This was conveyed by the Vice President of the Republic of Indonesia, Prof. Dr. (HC) KH. Ma’ruf Amin in a national strategic webinar entitled Indonesia Towards the Center for World Halal Producers which was held by the National Islamic Finance Committee (KNEKS) some time ago.

To become the world’s largest exporter of halal products, Indonesia needs strategic steps carried out by relevant stakeholders, including through strengthening the halal product industry and the establishment of halal industrial estates and halal zones in existing industrial estates.

“That way, the capacity of the Indonesian halal product industry can be significantly increased, integrated, of higher quality, and globally competitive. In addition, the growing and developing halal industrial area is expected to attract global investors to make Indonesia a global hub for the world’s halal products,” said Ma’ruf Amin.

The issuance of a regulation on the Government Regulation of the Ministry of Industry Number 17 of 2020 concerning Procedures for Obtaining a Certificate in the Context of Establishing a Halal Industrial Zone is the first step in developing an integrated halal area in Indonesia. The entire series is to produce halal products in one service or one stop service.

In recent times, there are already two halal industrial areas in Indonesia, the Modern Cikande Industrial Estate in Serang, Banten and the Safe n ‘Lock Industrial Park in Sidoarjo, East Java. However, Ma’ruf Amin said that this halal industrial area could not stand alone because it was part of the national and global halal industry ecosystem.

The data on the halal industry in Indonesia is also not clearly reflected, so there is a need for coding that can integrate the certification of halal products with trade data and economic data. That way, statistics on trade data for Indonesian products and APBN funds to support the development of halal products in the future can be carried out and monitored properly.

Another thing that also needs attention is the halal certification program for export products. If implemented strongly, it will make Indonesian products count and have global competitiveness, open up wider market access, and attract demand from export destination countries.

_WRITTEN REQUEST_:
Extend the piece on Indonesia's halal industry past its final sentence. The data that follows has nothing to do with the piece on Indonesia's halal industry.

_DATA LINES_:
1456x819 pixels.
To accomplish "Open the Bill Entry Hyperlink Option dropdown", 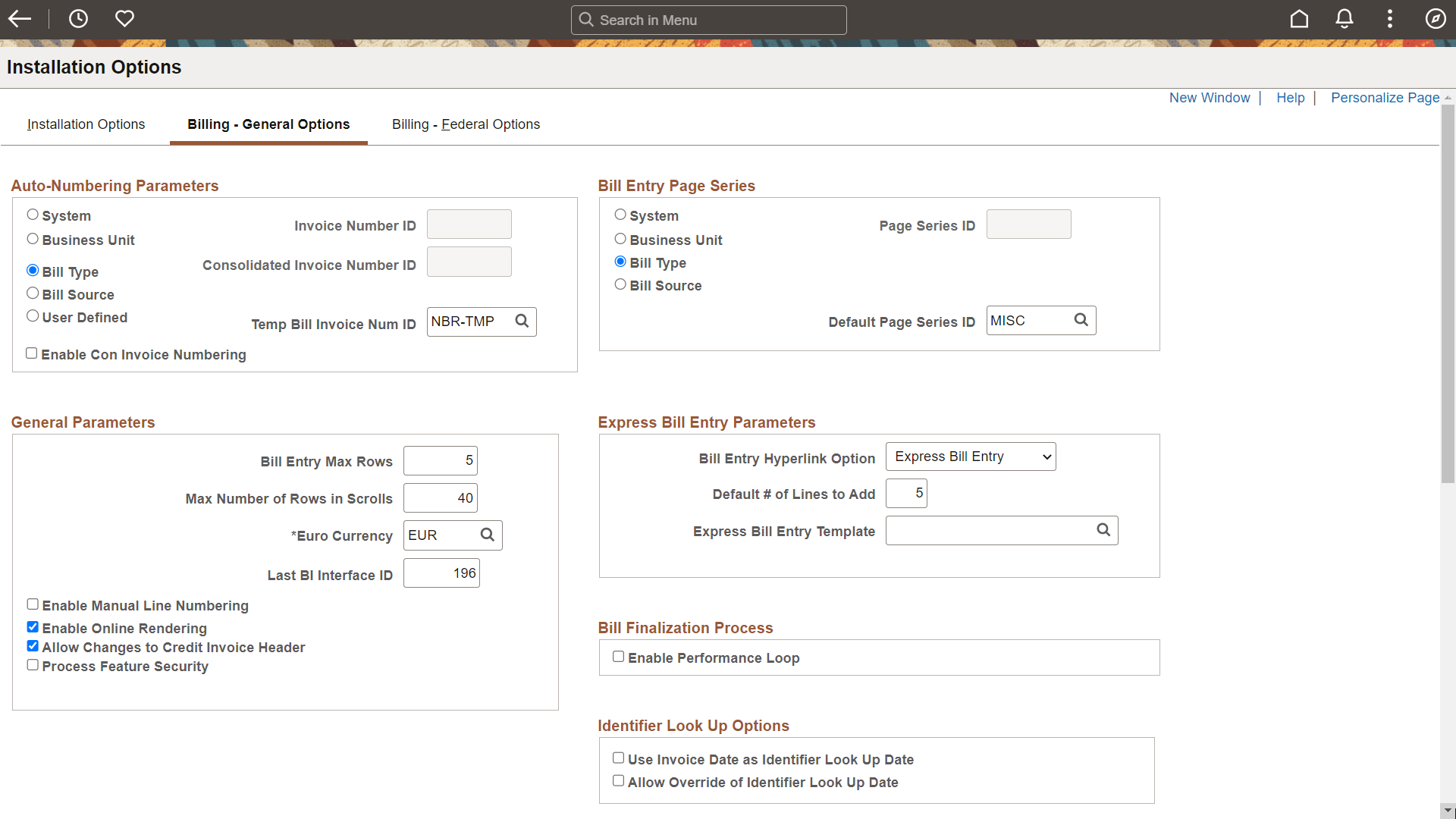I will coord(969,456).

_RESPONSE TO THE EXERCISE_:
“The certification of halal export products is expected to be interpreted by exporters as added value to their products which will lead to increased demand for Indonesian halal products, so that it will have an impact on Indonesia’s trade balance,” explained Ma’ruf Amin.

To facilitate the halal certification, we need a halal certification system and process that is easy, efficient, and effective, and can have a high-quality value. These factors make Indonesian products able to compete with other product standards, domestic and even global.

“It must start with building traceability to raw materials for animal products, fisheries, semi-finished products, until the final product is ready for use by consumers,” said Ma’ruf Amin.

Traceability can only be carried out with all parties involved in the halal supply chain, which includes production, packaging, transportation, and marketing networks that comply with Halal Assurance System (SJH) standards.

LPPOM MUI has implemented traceability in the halal certification process for the past 31 years. This principle ensures a product comes from halal materials and processes that are free from unclean or haram. This is evidenced by documents that can show the source of the material and the process.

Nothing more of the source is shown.